MARK ANDREW HEATHCOTE



MARK ANDREW HEATHCOTE

Dalit Woman

A child of twelve-looks-back quite dignified
moderately sad dragging her cloth-sack
across lands slanting upwards putrefied.
Skies above filled with scavenging crows, glide
sourcing a better livelihood or snack
in swooping, darting zigzags maniac.
While barefoot urchins search filth festering-
dumps; sweet faces covered in oily-smears
straight-backed, shoulders slouched go peppering
obscenities of our wealth pig-swilling
collecting plastics ankle-deep in weirs
- of rotting putrid waste like pioneers.
Staking out each square-yard for survival
Dalit survival is no easy task
their castes bar them any land or title
social leprosy is a life direful
living hand to mouth with expressions blank
feeding tribe's their clan's apathy mean track.








Let's Exist On Bread And Water

Someone's praying behind that architrave
Trying to make a living keep some faith,
Write poetry in short communiqués
Tears abridging the years enshrined molten,
Now we're all charged with others' lives to save;
But in truth, we all feel broken wide open.

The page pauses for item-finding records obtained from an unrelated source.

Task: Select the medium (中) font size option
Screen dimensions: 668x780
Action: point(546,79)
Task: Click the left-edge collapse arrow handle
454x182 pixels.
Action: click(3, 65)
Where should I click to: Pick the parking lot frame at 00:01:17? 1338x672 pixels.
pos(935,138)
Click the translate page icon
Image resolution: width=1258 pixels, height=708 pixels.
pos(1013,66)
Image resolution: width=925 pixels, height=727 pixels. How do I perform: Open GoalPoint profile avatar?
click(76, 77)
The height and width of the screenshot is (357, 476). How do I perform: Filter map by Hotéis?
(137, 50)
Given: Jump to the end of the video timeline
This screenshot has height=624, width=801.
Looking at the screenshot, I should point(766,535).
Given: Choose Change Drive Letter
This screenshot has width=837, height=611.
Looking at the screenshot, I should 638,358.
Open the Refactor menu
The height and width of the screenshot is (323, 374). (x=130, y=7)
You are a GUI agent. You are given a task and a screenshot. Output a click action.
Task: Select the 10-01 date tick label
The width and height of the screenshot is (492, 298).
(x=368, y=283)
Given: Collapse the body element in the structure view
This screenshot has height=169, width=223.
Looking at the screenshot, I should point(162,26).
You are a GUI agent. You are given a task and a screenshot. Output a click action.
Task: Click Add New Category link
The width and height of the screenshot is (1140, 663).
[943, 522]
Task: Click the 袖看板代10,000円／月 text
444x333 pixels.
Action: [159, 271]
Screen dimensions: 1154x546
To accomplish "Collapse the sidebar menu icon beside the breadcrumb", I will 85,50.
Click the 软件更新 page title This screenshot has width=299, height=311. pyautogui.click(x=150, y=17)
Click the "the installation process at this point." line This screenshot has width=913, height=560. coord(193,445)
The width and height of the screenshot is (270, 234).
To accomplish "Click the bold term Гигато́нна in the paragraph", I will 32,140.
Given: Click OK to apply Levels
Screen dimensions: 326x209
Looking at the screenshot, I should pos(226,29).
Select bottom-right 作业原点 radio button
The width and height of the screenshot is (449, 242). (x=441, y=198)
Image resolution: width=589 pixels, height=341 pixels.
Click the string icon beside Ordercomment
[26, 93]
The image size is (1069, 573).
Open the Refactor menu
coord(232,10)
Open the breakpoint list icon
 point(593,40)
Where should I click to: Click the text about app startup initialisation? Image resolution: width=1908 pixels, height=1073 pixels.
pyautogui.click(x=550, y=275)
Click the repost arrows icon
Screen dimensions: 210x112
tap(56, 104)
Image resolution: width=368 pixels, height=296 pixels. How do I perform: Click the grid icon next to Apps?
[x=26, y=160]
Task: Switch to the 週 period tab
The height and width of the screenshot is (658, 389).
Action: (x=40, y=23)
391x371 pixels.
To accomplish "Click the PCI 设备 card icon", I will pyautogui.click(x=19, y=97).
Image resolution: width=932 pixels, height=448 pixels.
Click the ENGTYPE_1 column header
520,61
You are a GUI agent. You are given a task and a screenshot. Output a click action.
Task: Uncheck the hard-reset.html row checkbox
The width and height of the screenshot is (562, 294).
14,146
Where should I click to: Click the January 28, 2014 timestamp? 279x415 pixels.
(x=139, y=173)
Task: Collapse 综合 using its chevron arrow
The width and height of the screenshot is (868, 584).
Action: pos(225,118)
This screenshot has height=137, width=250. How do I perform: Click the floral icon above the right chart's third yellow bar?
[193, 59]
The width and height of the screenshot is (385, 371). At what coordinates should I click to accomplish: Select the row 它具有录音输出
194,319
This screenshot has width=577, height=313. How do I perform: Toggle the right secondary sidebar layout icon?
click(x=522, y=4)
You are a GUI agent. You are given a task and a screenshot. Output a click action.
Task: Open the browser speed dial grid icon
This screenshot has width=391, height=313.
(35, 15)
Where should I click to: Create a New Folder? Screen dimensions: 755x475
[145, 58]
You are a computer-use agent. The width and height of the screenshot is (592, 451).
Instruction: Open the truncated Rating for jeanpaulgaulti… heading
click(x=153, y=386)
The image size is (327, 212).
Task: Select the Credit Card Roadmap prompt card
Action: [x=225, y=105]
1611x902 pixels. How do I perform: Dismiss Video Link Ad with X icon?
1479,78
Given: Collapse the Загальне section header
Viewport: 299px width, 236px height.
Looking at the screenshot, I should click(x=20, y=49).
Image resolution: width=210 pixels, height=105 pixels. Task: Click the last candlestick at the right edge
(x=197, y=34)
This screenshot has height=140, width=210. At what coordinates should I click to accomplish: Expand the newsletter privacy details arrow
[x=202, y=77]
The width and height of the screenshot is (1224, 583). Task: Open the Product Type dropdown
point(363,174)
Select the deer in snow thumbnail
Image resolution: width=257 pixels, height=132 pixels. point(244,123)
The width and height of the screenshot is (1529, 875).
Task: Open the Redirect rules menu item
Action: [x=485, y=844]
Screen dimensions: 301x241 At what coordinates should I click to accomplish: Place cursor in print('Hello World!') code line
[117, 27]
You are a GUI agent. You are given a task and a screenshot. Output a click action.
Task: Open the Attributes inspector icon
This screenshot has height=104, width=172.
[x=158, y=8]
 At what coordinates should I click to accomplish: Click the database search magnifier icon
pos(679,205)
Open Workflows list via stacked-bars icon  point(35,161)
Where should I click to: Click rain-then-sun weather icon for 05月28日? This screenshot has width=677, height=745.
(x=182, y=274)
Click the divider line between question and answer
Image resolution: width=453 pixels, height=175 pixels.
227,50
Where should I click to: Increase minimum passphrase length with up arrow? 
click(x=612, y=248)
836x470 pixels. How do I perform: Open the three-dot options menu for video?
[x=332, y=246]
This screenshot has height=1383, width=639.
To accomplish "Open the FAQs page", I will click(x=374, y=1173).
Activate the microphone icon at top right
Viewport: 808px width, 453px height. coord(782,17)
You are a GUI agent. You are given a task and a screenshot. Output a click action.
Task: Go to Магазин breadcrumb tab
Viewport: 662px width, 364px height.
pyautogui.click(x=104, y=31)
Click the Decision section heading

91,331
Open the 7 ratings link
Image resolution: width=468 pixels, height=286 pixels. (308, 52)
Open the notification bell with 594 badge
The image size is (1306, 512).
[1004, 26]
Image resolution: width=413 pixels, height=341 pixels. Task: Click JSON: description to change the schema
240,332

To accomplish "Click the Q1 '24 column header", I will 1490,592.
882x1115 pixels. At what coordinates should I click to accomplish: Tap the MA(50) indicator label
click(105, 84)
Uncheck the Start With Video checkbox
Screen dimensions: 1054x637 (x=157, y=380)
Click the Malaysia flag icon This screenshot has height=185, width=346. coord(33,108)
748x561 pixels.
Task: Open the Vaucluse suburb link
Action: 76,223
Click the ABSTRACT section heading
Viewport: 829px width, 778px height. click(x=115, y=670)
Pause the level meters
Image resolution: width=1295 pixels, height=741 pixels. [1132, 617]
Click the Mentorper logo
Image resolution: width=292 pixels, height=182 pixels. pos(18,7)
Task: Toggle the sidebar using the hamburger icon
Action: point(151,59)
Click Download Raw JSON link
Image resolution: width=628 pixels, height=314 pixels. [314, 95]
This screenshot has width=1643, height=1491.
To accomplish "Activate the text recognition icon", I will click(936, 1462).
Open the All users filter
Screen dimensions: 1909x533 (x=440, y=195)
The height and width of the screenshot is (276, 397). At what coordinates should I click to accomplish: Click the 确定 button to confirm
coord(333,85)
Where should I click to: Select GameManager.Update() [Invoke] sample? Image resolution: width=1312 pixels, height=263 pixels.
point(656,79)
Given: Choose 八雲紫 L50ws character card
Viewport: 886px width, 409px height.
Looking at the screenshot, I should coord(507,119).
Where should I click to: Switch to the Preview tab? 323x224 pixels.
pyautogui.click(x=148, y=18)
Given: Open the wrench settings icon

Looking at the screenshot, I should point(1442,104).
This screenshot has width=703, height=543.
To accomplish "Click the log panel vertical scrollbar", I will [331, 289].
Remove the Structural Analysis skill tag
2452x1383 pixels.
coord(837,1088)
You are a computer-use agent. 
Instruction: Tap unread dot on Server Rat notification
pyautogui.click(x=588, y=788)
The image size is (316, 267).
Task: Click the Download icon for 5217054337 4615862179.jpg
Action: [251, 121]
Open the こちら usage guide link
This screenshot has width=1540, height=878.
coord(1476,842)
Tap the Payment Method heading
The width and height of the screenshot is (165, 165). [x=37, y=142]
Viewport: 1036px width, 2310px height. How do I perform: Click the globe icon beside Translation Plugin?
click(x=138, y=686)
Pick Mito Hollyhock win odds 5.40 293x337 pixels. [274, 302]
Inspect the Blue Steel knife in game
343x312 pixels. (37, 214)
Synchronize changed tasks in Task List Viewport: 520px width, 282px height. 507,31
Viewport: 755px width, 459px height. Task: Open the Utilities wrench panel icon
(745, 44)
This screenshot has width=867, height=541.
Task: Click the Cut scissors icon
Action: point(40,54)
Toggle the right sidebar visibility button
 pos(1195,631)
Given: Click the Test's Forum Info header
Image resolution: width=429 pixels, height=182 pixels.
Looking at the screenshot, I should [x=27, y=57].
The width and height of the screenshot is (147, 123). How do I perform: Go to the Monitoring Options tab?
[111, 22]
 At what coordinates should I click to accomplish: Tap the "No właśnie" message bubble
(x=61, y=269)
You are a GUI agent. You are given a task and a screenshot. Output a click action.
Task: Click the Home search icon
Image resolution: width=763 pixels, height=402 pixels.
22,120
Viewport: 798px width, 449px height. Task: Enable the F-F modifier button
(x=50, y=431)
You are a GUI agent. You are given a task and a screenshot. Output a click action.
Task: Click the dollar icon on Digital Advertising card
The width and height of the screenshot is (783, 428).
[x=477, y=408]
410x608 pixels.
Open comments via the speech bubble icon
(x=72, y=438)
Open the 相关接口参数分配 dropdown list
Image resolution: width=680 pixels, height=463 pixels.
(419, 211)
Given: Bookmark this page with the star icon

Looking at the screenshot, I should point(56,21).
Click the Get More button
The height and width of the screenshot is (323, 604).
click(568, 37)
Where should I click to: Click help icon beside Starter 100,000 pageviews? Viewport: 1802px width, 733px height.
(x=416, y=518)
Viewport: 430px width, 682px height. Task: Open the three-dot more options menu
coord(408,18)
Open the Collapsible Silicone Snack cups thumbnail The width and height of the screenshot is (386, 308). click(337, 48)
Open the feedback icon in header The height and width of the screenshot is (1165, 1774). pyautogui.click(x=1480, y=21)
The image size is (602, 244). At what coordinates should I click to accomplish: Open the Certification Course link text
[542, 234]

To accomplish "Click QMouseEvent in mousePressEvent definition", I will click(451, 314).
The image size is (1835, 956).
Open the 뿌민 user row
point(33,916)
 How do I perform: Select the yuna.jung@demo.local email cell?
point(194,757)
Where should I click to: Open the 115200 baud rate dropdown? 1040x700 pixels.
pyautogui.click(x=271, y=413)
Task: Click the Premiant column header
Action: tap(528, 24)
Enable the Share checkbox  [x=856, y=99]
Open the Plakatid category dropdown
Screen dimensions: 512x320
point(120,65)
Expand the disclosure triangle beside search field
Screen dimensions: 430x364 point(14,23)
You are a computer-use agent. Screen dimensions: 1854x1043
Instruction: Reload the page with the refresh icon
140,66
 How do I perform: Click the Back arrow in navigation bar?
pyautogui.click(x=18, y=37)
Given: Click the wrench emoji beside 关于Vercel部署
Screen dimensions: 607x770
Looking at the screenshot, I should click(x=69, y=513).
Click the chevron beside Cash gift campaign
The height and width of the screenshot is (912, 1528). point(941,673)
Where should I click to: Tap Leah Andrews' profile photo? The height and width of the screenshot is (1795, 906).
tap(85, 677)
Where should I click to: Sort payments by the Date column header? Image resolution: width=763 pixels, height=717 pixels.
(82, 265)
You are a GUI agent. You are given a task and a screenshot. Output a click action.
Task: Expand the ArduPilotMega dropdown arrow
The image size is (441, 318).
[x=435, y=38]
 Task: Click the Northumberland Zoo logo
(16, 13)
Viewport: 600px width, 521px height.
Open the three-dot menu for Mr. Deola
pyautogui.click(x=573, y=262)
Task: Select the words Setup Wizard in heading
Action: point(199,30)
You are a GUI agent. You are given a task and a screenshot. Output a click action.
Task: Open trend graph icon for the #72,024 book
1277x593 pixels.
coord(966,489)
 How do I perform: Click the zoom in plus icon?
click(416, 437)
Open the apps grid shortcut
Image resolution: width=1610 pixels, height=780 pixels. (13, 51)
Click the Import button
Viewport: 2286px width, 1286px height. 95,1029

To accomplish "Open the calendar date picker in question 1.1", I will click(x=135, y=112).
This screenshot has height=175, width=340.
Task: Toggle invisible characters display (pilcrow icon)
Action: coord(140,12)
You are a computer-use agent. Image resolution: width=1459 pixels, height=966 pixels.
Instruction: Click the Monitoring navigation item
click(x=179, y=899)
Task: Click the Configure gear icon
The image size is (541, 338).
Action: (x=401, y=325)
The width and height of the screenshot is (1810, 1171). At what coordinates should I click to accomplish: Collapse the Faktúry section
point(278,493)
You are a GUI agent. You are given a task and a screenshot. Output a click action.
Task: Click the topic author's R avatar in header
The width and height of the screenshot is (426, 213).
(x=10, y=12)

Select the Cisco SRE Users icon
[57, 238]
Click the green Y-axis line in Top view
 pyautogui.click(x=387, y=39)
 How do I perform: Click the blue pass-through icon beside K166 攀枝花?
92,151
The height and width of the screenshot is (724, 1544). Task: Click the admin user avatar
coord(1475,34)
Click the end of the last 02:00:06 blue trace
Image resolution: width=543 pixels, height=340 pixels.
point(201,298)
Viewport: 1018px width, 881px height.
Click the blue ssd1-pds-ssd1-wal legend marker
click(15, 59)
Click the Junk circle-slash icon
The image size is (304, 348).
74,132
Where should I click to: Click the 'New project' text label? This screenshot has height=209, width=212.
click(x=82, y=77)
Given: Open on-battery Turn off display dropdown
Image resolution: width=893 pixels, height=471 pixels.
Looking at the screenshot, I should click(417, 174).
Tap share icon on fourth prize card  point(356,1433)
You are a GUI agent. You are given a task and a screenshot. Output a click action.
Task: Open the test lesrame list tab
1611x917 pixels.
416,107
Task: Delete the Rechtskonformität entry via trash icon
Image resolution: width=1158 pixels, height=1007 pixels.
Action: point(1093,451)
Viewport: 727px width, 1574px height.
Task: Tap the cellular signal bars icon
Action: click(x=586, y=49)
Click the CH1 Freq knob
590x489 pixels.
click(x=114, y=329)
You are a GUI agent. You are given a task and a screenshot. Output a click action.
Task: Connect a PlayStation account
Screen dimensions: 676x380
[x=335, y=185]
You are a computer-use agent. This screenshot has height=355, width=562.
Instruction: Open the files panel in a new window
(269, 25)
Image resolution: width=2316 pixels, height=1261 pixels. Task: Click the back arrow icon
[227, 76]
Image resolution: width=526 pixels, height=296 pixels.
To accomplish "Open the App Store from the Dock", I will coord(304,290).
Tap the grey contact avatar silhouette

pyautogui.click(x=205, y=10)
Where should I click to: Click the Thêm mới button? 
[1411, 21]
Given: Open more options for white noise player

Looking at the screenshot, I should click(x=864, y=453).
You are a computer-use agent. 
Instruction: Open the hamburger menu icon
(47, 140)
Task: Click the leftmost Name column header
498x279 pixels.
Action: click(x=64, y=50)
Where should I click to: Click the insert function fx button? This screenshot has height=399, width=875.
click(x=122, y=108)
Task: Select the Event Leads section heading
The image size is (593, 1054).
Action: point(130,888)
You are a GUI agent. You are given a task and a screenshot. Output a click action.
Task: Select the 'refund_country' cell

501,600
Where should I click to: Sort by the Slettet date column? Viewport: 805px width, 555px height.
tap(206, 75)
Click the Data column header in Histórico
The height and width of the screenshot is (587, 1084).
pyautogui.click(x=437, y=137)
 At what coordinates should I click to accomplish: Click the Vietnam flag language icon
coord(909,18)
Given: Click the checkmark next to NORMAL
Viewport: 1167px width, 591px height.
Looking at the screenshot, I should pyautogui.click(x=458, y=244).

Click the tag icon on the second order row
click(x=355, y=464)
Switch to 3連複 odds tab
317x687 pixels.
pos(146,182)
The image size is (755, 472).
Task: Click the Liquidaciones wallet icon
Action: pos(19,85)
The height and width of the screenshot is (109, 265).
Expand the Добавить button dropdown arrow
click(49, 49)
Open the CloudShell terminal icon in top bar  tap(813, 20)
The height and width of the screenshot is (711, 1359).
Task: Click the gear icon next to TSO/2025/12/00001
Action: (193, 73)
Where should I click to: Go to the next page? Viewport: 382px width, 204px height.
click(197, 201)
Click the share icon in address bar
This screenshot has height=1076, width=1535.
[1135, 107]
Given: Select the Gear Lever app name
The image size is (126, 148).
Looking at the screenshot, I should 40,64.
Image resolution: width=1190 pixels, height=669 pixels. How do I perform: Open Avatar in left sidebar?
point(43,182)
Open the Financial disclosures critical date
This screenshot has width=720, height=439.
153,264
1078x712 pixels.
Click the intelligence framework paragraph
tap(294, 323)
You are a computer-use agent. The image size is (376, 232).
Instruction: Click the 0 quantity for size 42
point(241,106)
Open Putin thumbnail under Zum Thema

If I'm not mistaken I-am-enslaved
Never the less we are all prisoners;
Our neighbours are very, easily swayed
To inform the local authorities;
It's now I fear all those Grand Inquisitors'
Their divergent-sneers their ideologies:

Tormented - let's exist on bread and water
Remember that in some other quarter
Death is in government and in-complete-
Control firing bullets in war-torn streets
Who cares if-we're-seen kissing indiscreet
Long as our hearts - isn't heavy with deceits.









It's Just Hard Luck

The face of poverty is here again
the silent vagrant without a friend
sits cross-kneed watching businessmen
in suits and ties condescend-

their needs, filling pockets out of greed
they aren't moved by the homeless
they all stand together, black-millipede
looking at you like you're dead begonias.

They aren't bothered that your livelihood
was destroyed, they made a fast buck
let's not kid ourselves theirs no brotherhood
when they look at you, it's just hard luck.

Oh, and if you're lucky they might just put
a few old silver coins in your flannel cap
maybe enough to feed that bed companion
that sad old greyhound dog sat on your lap
have a nice-day, sir! Don't forget to come back.








Harriet Tubman

He-carried those scars in-her fractured skull
Praying God to make him, change his ways,
She'd pray simultaneously for the improbable,
Pray for freedom that of her family's always.

Her hair which had never been-combed
Stood out like a bushel basket and it had saved her
When she was-hired out: hit by a metal weight
She thanked the Lord and blessed her faith.

Her unrelenting, master wanted her quick sale
‘People came to look at me; he was trying to sell me.'
But, as such and such, no sale did prevail;
‘Injury had caused her a temporal-lobe-epilepsy.'

‘She changed her prayer, ‘she said. ‘First of March
I began to pray, ‘Oh Lord,
If you aren't ever going to change that man's heart,
Kill him, Lord, and take him out of the way.'

She even prayed all night for her master's death
For her own ‘Liberty or death,
‘If I could not have one, I would have the other.'
‘Harriet Tubman confessed to a negro brother.'

The Lord answered Brodess died a week later.
She ascribed to visions revelations from God.
‘I was a stranger in a strange land, ‘she said later.
When she escaped into her freedoms esplanade;

Tubman travelled by night, guided by the North Star,
When winter the nights are long and dark.
Avoiding slave catchers, she said, in coded song.
Farewell. ‘I'll meet you in the morning, ‘Mary

Fellow slaves ‘I'm bound for the promised land.'

She carried a revolver and was not afraid to use it.
She made many journeys forth and back
To free other, folk she always came in the winter,
When-nights were long and impenetrably dark.

When morale sank guided by the North Star,
And when one man insisted on going back to the plantation,
She pointed a gun at his head then said.
‘You go on or die. I never ran my train off-
The track and I never lost a passenger.

‘I'm bound only for the promised land.'



MARK ANDREW HEATHCOTE

MARK ANDREW HEATHCOTE is from Manchester in the UK, author of “In Perpetuity” and “Back on Earth” two books of poems published by a CTU publishing group ~ Creative Talents Unleashed, Mark is adult learning difficulties support worker, who began writing poetry at an early age at school.